20.01.2020, 14:39 Uhr

Koblenz (AFP) Spionageprozess gegen früheren Bundeswehrmitarbeiter und Ehefrau in Koblenz begonnen

Asiea S. vor dem Oberlandesgericht Koblenz. Quelle: dpa/dpa/picture-alliance/Archiv/Thomas Frey (Foto: dpa/dpa/picture-alliance/Archiv/Thomas Frey)Asiea S. vor dem Oberlandesgericht Koblenz. Quelle: dpa/dpa/picture-alliance/Archiv/Thomas Frey (Foto: dpa/dpa/picture-alliance/Archiv/Thomas Frey)

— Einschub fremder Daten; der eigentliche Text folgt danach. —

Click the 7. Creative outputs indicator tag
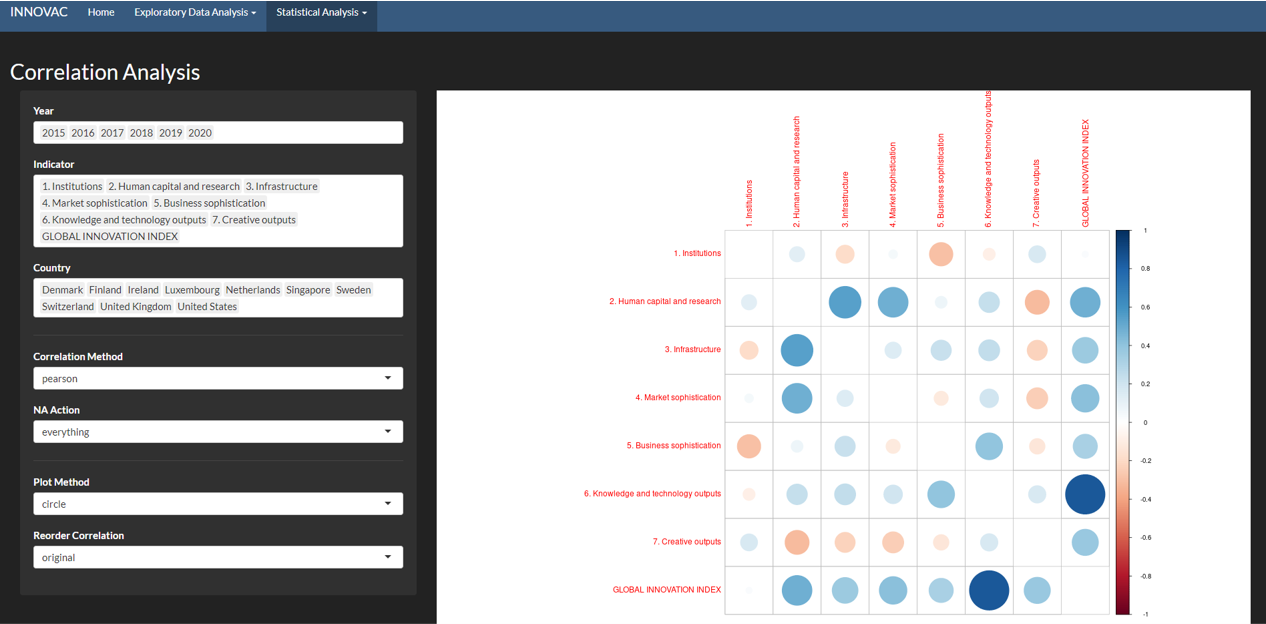Image resolution: width=1266 pixels, height=624 pixels. pos(254,220)
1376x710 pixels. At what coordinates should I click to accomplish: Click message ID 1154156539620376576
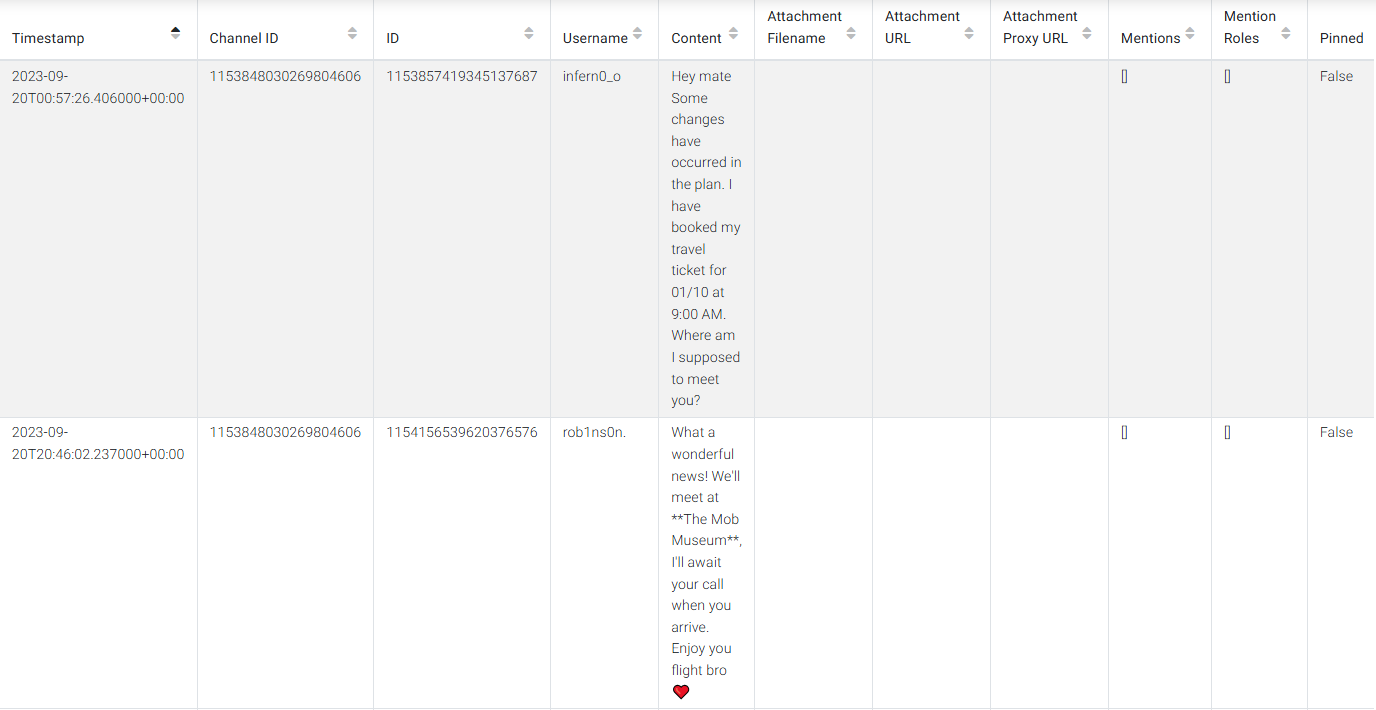(x=462, y=432)
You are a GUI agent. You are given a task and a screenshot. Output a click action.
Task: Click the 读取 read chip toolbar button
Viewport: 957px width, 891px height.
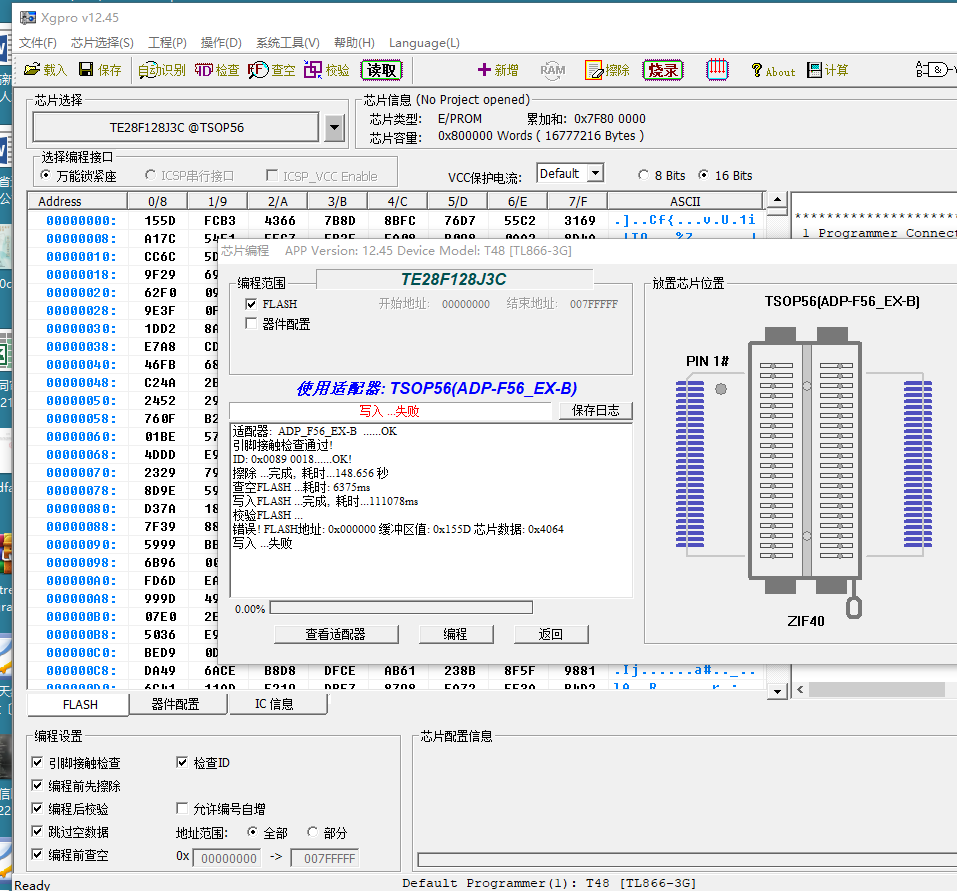coord(381,70)
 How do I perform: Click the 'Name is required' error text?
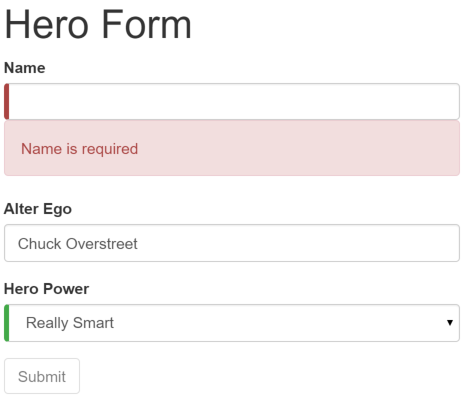(x=79, y=149)
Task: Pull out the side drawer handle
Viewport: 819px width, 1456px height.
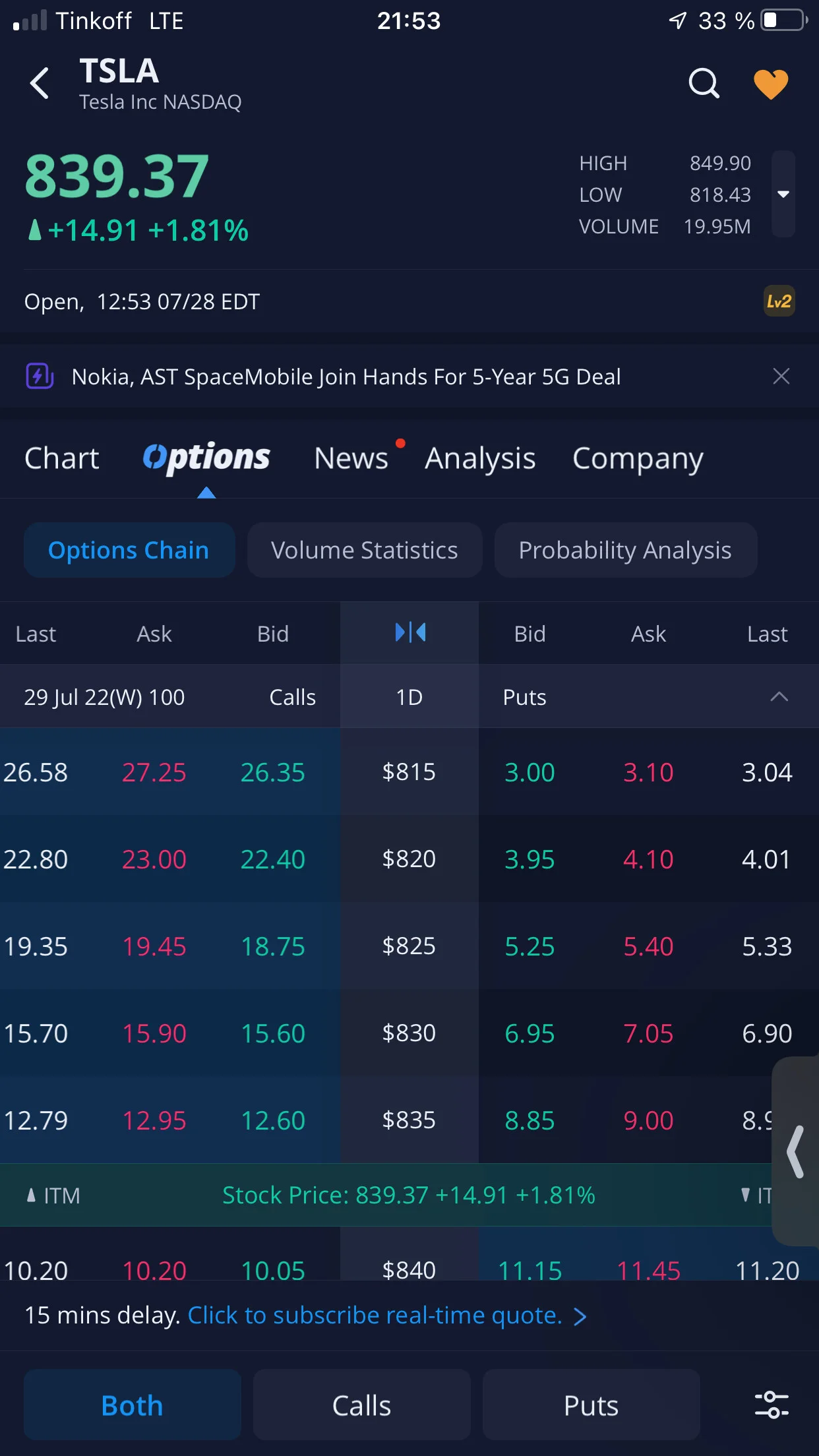Action: point(795,1151)
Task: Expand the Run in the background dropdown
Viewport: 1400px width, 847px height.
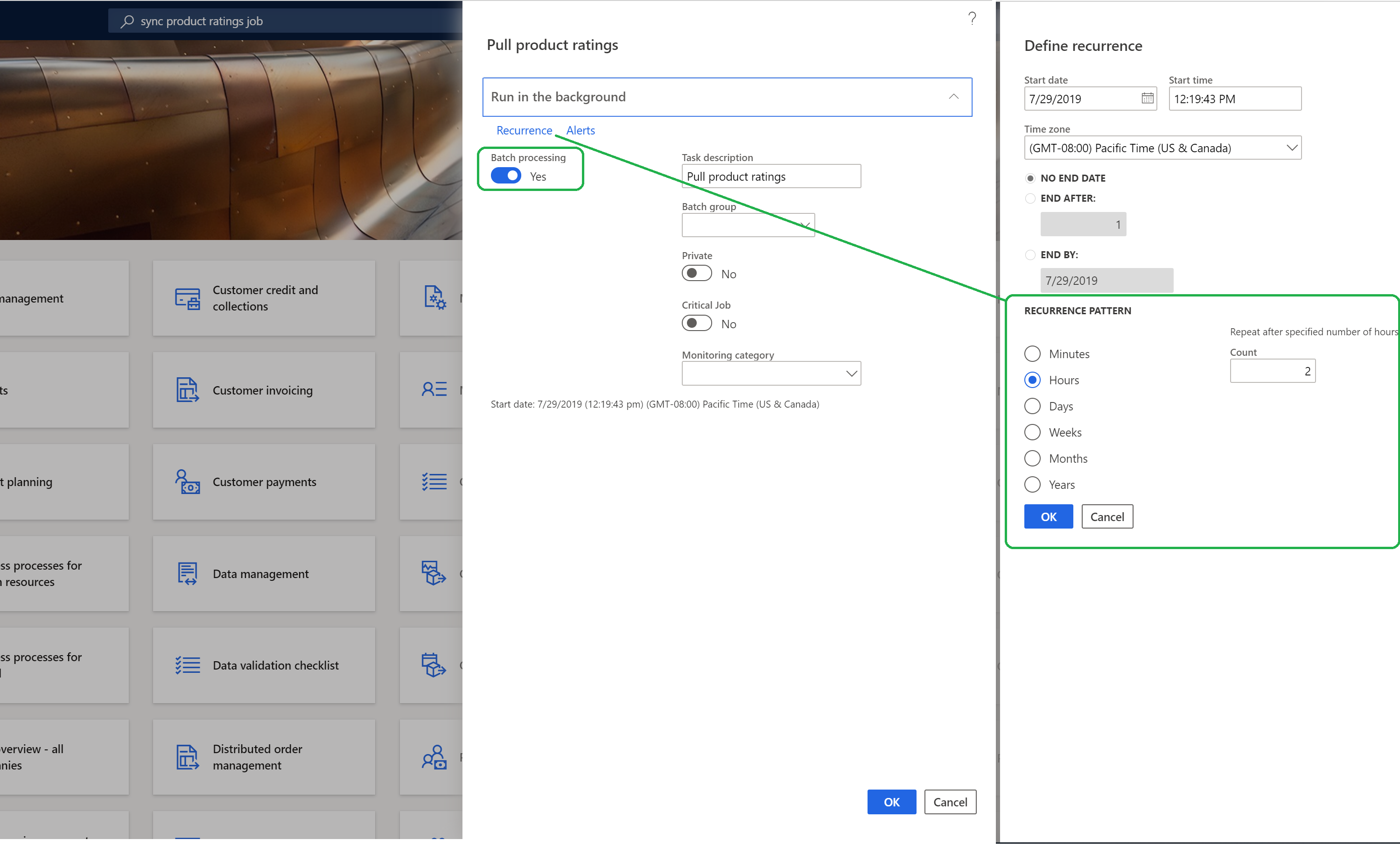Action: tap(951, 96)
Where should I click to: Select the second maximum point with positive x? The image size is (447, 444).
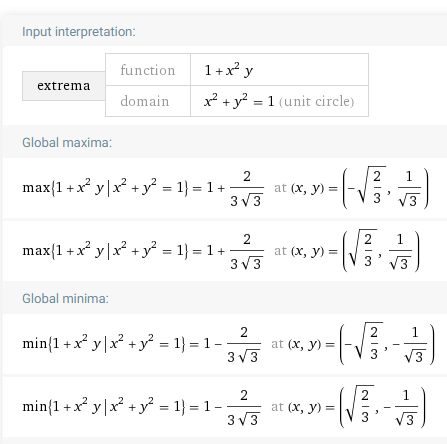pos(381,251)

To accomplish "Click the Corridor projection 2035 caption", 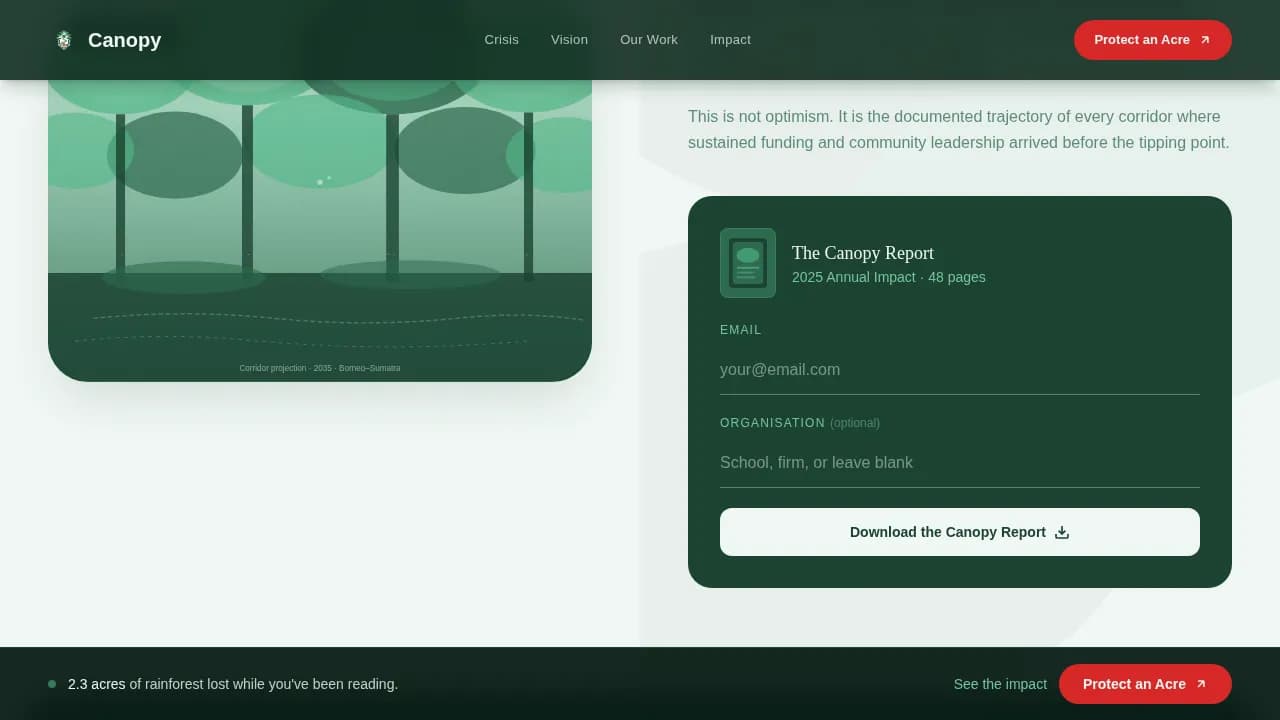I will pos(320,368).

51-Jähriger soll Staatsgeheimnisse an iranischen Geheimdienst weitergegeben haben

Vor dem Oberlandesgericht Koblenz hat am Montag der Prozess gegen einen früheren Bundeswehrmitarbeiter wegen mutmaßlicher Spionage für den iranischen Geheimdienst begonnen. Das Verfahren unterliegt der Geheimhaltung, für die Verlesung der Anklage wurde die Öffentlichkeit ausgeschlossen, wie eine Gerichtssprecherin sagte. Die Bundesanwaltschaft wirft dem 51-Jährigen Abdul S. Landesverrat vor, seine Ehefrau muss sich wegen Beihilfe zum Landesverrat verantworten.

Abdul S. wird vorgeworfen, als Übersetzer und landeskundlicher Berater bei der Bundeswehr Staatsgeheimnisse an den iranischen Geheimdienst weitergegeben zu haben. Er wurde im Januar 2019 festgenommen und sitzt seither in Untersuchungshaft. Die Vorwürfe gegen seine Frau Asiea S. werden im Verfahren gegen ihn mitverhandelt.

Beide Angeklagte schwiegen am Montag zu den Vorwürfen. Am Nachmittag war ein Berufsoffizier als Zeuge geladen. Für seine Vernehmung wurde die Öffentlichkeit erneut ausgeschlossen. Bis Ende März sind noch 14 Verhandlungstermine angesetzt.